By Bob Allen
One of the dozens of faculty leaving Shorter University over the Baptist-affiliated school’s controversial new “lifestyle statement,” that includes rejecting homosexuality, blamed his departure in part on demands that he teach Creationism or Intelligent Design in science classes.
Richard Pirkle, assistant professor of biology at the private Christian school in Rome, Ga., for six years, said in a May 22 resignation letter posted on a Save Our Shorter website that as a Pentecostal Christian he objected to being asked to sign someone else’s statement of faith and was offended by public suggestions that anyone reluctant to do so must not be a Christian.
Beyond that, Pirkle, who teaches human anatomy and physiology and microbiology, cited what he termed undue influence by the administration and board of trustees on academic freedom.
Specifically Pirkle objected to being forced to teach what he considers philosophical and religious beliefs as science. A related demand that he teach evolution as “just a theory,” he said, “ignores the scientific definition of ‘theory’ as a widely accepted and highly supported way of looking at multiple fields and levels of scientific evidence.”
Pirkle said those changes “will most definitely affect the students here and their ability to get into graduate level programs,” but when the issue was raised the administration would mention “other schools” that do similarly and boast of their acceptance rates.

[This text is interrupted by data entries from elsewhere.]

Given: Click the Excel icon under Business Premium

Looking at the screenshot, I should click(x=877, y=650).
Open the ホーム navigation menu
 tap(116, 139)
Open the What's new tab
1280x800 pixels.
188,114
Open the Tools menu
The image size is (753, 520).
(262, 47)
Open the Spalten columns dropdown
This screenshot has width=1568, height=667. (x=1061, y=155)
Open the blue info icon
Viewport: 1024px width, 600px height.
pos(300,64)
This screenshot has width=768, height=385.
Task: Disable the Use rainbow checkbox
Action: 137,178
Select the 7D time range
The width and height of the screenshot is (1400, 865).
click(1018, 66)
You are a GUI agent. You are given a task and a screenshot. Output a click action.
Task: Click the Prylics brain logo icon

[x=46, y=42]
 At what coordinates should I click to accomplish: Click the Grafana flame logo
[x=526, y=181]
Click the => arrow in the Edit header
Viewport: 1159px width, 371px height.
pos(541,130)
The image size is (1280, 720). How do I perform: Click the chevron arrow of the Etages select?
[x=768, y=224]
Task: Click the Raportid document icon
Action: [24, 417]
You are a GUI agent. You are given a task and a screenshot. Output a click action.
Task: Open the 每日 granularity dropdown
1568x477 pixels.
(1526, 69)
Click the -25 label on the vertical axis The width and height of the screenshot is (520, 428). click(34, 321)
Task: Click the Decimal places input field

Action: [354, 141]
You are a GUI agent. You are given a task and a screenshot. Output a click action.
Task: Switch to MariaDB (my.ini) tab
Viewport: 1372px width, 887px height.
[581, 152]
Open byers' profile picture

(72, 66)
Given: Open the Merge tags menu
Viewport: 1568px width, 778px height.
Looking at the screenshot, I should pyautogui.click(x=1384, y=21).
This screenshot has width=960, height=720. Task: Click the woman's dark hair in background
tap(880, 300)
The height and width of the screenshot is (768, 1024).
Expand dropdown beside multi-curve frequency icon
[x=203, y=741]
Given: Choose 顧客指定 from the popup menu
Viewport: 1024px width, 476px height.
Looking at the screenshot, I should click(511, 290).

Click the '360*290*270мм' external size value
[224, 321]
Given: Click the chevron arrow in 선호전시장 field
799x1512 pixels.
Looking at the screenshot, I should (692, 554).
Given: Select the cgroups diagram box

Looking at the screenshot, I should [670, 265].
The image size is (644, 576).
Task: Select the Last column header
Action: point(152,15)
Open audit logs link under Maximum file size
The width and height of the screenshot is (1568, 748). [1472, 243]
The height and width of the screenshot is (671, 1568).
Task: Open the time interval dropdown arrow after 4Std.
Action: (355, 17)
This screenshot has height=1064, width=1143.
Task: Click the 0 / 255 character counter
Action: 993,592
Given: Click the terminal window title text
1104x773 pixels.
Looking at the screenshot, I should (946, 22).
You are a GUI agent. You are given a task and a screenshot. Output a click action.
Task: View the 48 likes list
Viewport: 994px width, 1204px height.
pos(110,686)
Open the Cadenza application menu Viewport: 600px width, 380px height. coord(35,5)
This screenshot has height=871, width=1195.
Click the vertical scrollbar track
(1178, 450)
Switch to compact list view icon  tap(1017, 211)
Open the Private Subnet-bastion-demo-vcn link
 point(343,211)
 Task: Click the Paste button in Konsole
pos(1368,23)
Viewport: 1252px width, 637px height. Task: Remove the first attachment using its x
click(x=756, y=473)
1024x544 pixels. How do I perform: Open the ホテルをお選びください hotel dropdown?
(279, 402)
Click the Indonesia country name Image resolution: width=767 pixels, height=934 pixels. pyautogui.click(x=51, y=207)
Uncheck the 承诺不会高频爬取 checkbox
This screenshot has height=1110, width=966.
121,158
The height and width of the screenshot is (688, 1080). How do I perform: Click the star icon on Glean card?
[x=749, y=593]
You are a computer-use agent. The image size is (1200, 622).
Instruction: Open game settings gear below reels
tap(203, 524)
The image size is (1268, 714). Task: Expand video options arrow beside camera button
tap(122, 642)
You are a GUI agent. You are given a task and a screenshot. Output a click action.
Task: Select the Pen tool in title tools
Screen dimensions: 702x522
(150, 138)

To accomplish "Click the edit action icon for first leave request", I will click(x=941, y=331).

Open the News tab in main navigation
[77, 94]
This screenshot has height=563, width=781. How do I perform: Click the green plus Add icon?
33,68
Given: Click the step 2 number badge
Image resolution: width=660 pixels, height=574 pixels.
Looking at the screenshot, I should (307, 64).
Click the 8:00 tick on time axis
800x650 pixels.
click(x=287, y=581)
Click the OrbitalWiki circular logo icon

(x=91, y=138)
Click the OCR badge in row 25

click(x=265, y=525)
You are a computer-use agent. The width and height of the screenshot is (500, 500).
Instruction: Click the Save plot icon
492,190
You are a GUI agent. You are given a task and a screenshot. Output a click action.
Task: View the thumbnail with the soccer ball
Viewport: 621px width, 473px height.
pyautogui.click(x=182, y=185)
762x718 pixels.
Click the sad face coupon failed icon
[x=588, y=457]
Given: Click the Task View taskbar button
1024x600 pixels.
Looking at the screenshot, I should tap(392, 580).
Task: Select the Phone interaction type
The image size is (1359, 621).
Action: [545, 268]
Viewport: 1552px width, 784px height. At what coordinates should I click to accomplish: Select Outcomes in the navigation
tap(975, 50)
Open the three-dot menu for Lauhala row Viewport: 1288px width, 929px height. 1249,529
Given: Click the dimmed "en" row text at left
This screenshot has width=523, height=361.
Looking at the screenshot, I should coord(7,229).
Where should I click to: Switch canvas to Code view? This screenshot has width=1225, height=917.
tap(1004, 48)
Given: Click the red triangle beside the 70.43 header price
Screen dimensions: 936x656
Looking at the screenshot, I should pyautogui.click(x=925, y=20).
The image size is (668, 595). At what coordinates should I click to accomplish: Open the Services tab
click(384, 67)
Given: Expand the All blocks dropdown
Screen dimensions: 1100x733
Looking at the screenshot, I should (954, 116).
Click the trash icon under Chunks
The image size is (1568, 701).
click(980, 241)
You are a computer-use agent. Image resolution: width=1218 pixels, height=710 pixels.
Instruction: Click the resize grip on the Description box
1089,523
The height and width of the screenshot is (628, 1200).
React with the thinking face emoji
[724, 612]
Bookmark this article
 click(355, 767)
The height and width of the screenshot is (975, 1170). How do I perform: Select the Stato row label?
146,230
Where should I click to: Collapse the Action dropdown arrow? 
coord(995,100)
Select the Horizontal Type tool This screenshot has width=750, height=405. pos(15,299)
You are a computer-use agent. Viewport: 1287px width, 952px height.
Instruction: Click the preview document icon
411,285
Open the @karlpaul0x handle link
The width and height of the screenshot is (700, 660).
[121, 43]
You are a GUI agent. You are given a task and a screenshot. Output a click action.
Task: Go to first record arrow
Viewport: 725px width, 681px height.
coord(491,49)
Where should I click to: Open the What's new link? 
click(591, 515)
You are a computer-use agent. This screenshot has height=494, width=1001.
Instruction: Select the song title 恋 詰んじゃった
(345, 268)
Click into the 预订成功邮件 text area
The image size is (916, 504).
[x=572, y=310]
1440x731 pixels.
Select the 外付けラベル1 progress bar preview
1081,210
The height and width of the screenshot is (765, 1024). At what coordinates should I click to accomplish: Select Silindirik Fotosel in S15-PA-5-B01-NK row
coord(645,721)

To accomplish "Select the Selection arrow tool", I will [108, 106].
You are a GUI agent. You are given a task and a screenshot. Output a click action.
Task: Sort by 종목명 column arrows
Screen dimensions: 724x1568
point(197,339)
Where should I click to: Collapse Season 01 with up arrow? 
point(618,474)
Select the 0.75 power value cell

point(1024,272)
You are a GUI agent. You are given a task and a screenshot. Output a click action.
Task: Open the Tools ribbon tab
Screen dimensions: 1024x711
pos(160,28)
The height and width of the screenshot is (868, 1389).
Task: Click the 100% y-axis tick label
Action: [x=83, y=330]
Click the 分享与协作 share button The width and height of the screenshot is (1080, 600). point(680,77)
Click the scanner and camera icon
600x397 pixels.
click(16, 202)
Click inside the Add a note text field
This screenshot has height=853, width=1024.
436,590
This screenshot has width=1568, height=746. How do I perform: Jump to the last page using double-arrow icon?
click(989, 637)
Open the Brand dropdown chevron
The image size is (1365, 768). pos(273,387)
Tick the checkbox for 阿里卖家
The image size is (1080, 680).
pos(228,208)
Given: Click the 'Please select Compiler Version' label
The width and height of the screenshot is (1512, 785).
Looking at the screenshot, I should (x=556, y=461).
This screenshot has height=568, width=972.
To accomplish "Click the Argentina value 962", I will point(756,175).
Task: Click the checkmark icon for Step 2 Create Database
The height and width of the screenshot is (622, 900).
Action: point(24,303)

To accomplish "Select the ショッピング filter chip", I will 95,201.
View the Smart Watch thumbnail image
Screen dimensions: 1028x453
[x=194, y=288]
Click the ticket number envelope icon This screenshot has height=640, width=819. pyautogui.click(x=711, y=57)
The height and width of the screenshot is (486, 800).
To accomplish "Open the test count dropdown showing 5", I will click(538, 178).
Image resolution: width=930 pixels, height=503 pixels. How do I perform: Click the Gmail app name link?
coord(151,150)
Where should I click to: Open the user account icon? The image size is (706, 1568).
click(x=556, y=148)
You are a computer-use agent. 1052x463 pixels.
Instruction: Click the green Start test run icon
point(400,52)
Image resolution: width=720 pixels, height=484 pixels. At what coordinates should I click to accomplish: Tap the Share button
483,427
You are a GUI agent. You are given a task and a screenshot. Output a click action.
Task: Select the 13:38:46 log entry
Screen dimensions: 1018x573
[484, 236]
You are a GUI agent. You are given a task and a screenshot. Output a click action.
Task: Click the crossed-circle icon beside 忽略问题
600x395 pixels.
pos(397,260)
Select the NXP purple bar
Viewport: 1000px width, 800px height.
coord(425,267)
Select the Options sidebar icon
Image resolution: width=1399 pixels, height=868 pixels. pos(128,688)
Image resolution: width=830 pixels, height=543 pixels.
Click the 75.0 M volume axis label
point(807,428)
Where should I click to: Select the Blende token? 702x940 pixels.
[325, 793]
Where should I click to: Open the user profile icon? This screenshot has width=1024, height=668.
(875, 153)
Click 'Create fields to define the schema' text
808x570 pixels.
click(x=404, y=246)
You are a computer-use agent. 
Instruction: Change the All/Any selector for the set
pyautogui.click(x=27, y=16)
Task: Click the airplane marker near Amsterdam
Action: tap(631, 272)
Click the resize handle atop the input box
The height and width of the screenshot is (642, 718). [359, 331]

Pirkle, who resigns Aug. 1 to move to a new position at Tennessee Tech, said that in multiple job interviews other schools asked about his reasons for leaving and voiced concern about “how science was to be taught at an institution that uses semantics and non-scientific explanations to explain how biology works.”
Pirkle opined that Shorter’s stated goal to become a preeminent teaching university that is Christ-centered has missed its mark.
“The process of weeding out non-compliant faculty has created an environment where those that could leave (like myself) has uprooted their family and moved on,” he said. “Those that couldn’t, whether they agree with the statement of faith or not, will sign it to keep their jobs and defeats the purpose of the documents as a whole (unless the purpose was to have a reason to fire the people with whom the administration ‘doesn’t like’ in which case the documents worked swimmingly well).”
As of May 20, the Save Our Shorter website reported the total of faculty and staff leaving stood at 60. The school usually has about 100 full-time faculty members, according to media reports.
A once-prestigious School of the Arts has been decimated, losing 13 faculty members. Just two faculty members remain at a much-heralded School of Nursing, which opened in the 2010-2011 academic year.
Four chemistry professors and five biology professors are gone, including a dean with more than 40 years of service and a tenured professor of 30-plus years.
Other professors teaching foreign languages, mathematics, accounting, education and history are gone. So are three librarians, a museum director, three coaches and an assistant professor of sports management.
Shorter President Don Dowless said in a statement quoted in media that he and the university board recognized there are “strong feelings on both sides” about the new employment rules, but the board decided to “reclaim our Christian roots” even if the consequence was a loss of faculty and staff.
“Our university was at a crossroads to either take steps to regain an authentic Christian identity in policy and practice or we would become a Christian University in name only,” he said.
Recent changes at the 139-year-old liberal arts school affiliated with the Georgia Baptist Convention stem from a 2005 ruling by the Georgia Supreme Court giving the state convention authority to appoint the university’s board of trustees.
Since then trustees and administration have embraced that identity, including requiring faculty to sign a faith statement declaring the Bible to be inerrant and infallible and employees to pledge to personal conduct that includes rejecting “all sexual activity not in agreement with the Bible, including, but not limited to, premarital sex, adultery, and homosexuality.”
Shorter’s website explains the new policy as part of “defining what it means to be a Christ-centered institution.”
“In an age of increasing postmodern relativism, it becomes necessary to explicitly articulate our core values,” the statement says.
As to why they single out homosexuality, officials said as a Christian university: “Shorter expects faculty and staff to live a sexually moral life. That means fidelity in a biblical marriage between a man and a woman and abstinence outside of a biblical union.”